В нишах пилонов находятся картины трех художников — Т. А. Нефа, К. А. Штейбена, Ц. Муссини. Произведение Нефа «Введение богородицы во храм», работы Штейбена и шесть картин профессора живописи Флорентийской Академии художеств Ц. Муссини, хотя и имеют определенные различия, объединяются общим высоким уровнем профессионального мастерства и тяготением к традициям итальянской академической школы.
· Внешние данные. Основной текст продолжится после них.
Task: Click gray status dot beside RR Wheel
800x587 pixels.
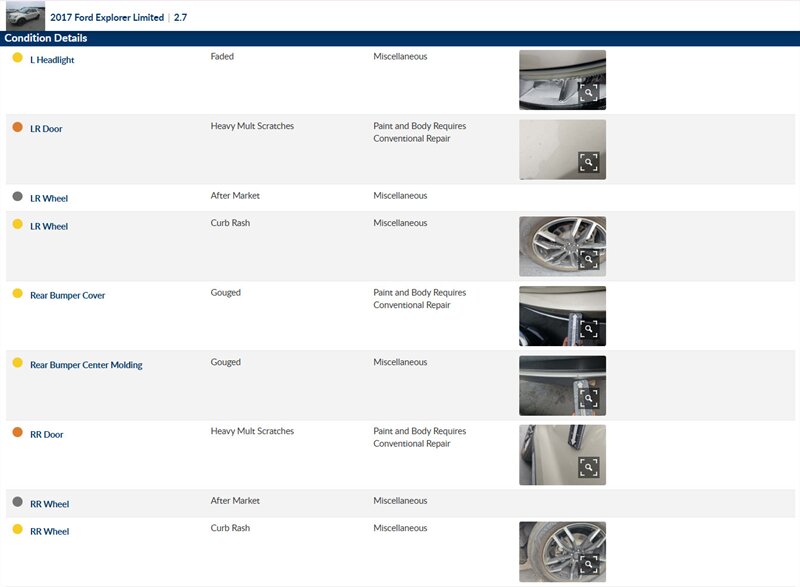Action: 17,502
В. К. Шебуев написал четыре картины в аттике на большой высоте под сводами: «Благословение детей», «Христос в доме у Марфы и Марии», «Воскрешение Лазаря» и лучшую свою работу «Воскрешение сына вдовы Наинской». Несмотря на высокий профессионализм, глубокое знание специфики законов монументальной живописи и понимание особенностей восприятия росписи с большого расстояния, работы его отличает условность и идеализация образов. Лаконизм композиций, решение большими цветовыми плоскостями, ритмическое чередование фигур в сложных и резких ракурсах и умение подчинить свои росписи архитектуре здания характеризуют автора как выдающегося мастера академической школы. Его роспись «Воскрешение сына вдовы Наинской» была особенно отмечена со стороны Совета, о чем в отчете Академии художеств за 1849 г. есть такие слова: «Композиция, стиль, рисунок, все здесь грандиозно, прекрасно! Превосходно!»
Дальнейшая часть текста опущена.